Las tendencias monetarias de la zona del euro reflejan una expansión de la estabilidad económica


El agregado monetario M1 real (billetes y monedas en circulación más depósitos a un día de los hogares y empresas no financieras dividido entre los precios al consumo, ajustado por factores estacionales) de las compañías no financieras de la zona del euro —el mejor indicador de la economía, cuya trayectoria ha sido intachable durante los últimos años— sigue reflejando unas perspectivas de crecimiento moderadamente positivas. Las tendencias por países reflejan una evolución económica similar tanto en los países del núcleo como de la periferia europea. 

Este indicador experimentó una subida del 3,3% en los seis meses anteriores a febrero (un 6,7% anualizado). Por lo general, el crecimiento ha sido estable durante los últimos meses y actualmente se encuentra en un nivel superior a su media histórica. La variación semestral pasó a ser negativa antes de las recesiones de 2008 y 2011, mientras que antes de las recuperaciones de 2009 y 2013 se situó en terreno positivo (véase el primer gráfico). Las tendencias actuales son coherentes con la expansión del PIB, que crecerá un 2% anualizado a finales de 2014. 

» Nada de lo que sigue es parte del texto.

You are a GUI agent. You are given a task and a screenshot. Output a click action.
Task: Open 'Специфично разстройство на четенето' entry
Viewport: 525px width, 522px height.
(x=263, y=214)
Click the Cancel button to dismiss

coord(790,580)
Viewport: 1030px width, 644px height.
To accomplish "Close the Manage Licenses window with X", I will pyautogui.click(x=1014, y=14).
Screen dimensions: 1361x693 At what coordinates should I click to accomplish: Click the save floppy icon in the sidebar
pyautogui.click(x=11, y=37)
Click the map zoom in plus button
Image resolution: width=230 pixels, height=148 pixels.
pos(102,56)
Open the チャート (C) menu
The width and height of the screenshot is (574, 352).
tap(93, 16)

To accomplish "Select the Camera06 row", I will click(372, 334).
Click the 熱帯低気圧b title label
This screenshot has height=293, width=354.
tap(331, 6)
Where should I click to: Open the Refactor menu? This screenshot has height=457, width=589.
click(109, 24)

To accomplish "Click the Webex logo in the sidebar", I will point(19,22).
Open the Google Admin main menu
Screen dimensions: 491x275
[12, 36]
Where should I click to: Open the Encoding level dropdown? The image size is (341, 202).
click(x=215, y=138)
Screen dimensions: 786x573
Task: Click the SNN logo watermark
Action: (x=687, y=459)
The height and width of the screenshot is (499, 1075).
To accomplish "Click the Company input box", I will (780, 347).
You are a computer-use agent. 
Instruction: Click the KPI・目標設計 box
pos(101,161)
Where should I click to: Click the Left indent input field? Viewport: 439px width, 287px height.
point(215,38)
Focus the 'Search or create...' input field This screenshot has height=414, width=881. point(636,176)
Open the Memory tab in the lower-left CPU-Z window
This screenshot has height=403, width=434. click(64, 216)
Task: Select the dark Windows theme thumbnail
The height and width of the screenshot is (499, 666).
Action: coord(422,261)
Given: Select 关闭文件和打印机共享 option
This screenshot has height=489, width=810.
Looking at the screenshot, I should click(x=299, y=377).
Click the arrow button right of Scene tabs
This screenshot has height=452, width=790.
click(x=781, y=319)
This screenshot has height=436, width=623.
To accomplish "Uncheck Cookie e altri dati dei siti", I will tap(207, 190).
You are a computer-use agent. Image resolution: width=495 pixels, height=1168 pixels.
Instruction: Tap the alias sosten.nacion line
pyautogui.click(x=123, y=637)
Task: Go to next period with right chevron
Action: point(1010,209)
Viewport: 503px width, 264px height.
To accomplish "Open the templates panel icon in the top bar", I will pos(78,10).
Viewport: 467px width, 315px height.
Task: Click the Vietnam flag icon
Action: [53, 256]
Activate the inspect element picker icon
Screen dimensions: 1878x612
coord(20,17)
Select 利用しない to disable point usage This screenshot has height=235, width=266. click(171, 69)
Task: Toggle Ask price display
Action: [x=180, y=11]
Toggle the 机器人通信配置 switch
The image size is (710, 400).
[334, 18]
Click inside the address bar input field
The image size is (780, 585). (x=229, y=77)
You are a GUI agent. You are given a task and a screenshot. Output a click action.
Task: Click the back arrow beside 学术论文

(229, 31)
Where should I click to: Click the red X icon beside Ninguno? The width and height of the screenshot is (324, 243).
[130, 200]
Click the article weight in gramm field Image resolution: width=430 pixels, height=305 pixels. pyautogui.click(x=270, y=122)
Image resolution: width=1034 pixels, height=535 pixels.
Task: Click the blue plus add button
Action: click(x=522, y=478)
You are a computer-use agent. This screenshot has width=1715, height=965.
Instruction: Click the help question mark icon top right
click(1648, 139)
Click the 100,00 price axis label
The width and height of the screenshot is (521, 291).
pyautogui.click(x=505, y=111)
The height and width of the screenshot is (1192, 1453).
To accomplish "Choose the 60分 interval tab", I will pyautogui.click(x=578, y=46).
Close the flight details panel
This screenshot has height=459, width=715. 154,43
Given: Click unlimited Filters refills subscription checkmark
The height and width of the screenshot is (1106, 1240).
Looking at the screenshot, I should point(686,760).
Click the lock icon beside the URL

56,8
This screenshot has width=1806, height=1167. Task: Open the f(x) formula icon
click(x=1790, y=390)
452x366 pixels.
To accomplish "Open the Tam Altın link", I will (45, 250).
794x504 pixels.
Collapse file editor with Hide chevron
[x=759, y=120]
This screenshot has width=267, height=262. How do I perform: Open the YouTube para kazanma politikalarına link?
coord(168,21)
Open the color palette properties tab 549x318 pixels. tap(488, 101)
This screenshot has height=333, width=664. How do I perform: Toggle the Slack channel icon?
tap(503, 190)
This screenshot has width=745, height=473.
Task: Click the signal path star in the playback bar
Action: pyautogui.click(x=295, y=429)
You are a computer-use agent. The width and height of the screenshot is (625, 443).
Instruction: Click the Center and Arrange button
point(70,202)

El BCE publica datos por países sobre depósitos a un día (las cifras por países abarcan todos los sectores, tanto las empresas financieras como las no financieras), algo que condiciona los cambios del agregado monetario M1. El crecimiento semestral de los depósitos reales tanto en los países del núcleo europeo como en los periféricos ha sido muy similar recientemente, reflejando así una convergencia económica. La expansión de los países periféricos fue inferior a la de los países del núcleo europeo en cada mes del periodo comprendido entre septiembre de 2008 y octubre de 2013. 

Las divergencias entre los países también se han reducido, dado que el crecimiento real de los depósitos ha sido prácticamente idéntico en España, Alemania y Francia, y tan sólo ligeramente inferior en los Países Bajos e Italia. 

La recuperación económica ha planteado desafíos a las predicciones de aquellos que persiguen el crédito y el dinero en general. Aunque el crecimiento semestral del agregado monetario M3 en la zona del euro repuntó en febrero, se situó en un mero 0,5% (1,0% anualizado), mientras que la concesión de créditos bancarios sigue contrayéndose, aunque a un ritmo más lento. 

Los monetaristas generales se equivocaron al obviar la reasignación llevada a cabo por los hogares para evitar invertir sus ahorros en productos monetarios, en un momento en el que los tipos de los depósitos se encuentran en niveles cercanos a cero. Por lo tanto, el bajo crecimiento del agregado monetario M3 no ha limitado la liquidez de las empresas ni la oferta monetaria para financiar operaciones económicas. De hecho, los depósitos M3 de las empresas crecieron un 6,1% en el periodo anual hasta febrero. Se está produciendo una expansión de la liquidez de las empresas de similar fortaleza en otras grandes economías. 

Es probable que los hogares sigan con su trasvase de fondos fuera del sistema bancario, especialmente si los portavoces del BCE siguen especulando acerca de la imposición de un tipo negativo sobre los depósitos, un sobrecoste que los bancos se verían forzados a trasladar a los ahorradores o prestatarios. 

Los temores de los "creditistas" eran infundados, puesto que las tendencias crediticias sólo afectan a la economía a través de su impacto en la oferta monetaria. La contracción de los préstamos no ha evitado que el agregado monetario M3 se expandiera, aunque de forma débil, debido a las contribuciones positivas de otras «contrapartes monetarias». En particular, la sólida posición de la balanza de pagos de la zona del euro se ha traducido en un incremento de los activos netos externos de los bancos por valor de 389.000 millones de euros durante los últimos 12 meses, es decir, equivalente al 3,9% del agregado monetario M3.